The problem -
Reproduce the material below word for word, beginning at the line that contains "Open Trisha Hope's profile picture" and ending with its last line. Leave the pictures out of your copy.

Exercise data -
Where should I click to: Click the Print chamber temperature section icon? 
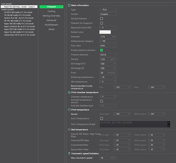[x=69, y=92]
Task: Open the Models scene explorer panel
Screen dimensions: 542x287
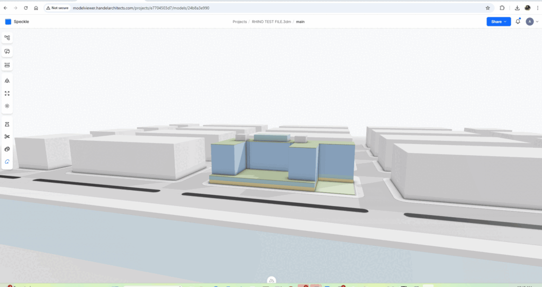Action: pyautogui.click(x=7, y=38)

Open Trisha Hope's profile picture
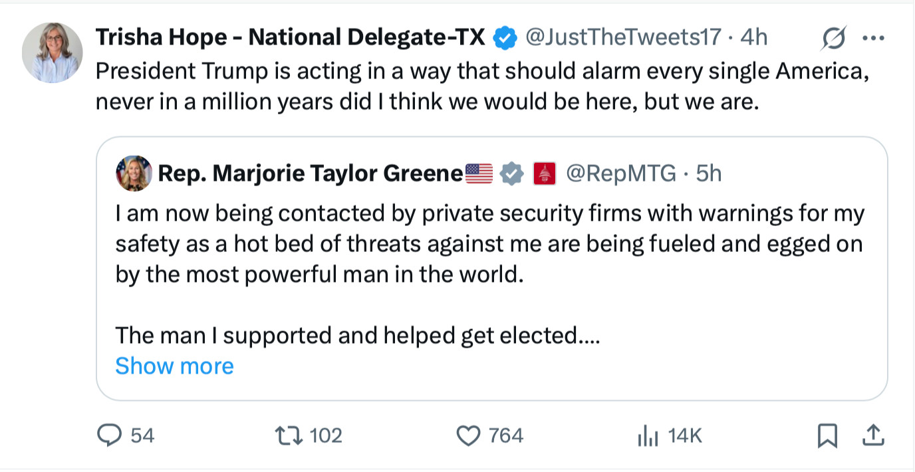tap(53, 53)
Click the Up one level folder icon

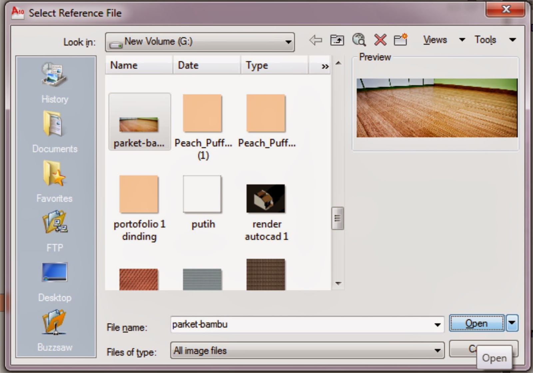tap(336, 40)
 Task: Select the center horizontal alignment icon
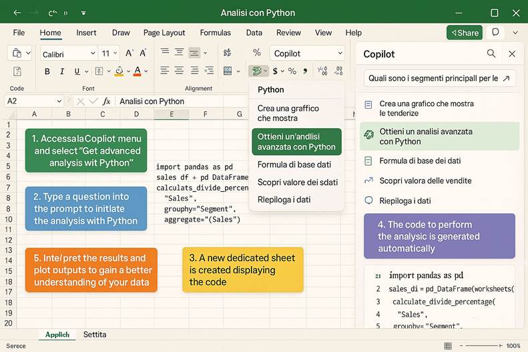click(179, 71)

Written solution -
Open Trisha Hope's profile picture
tap(53, 53)
Click the Up one level folder icon

tap(336, 40)
 Task: Select the center horizontal alignment icon
click(179, 71)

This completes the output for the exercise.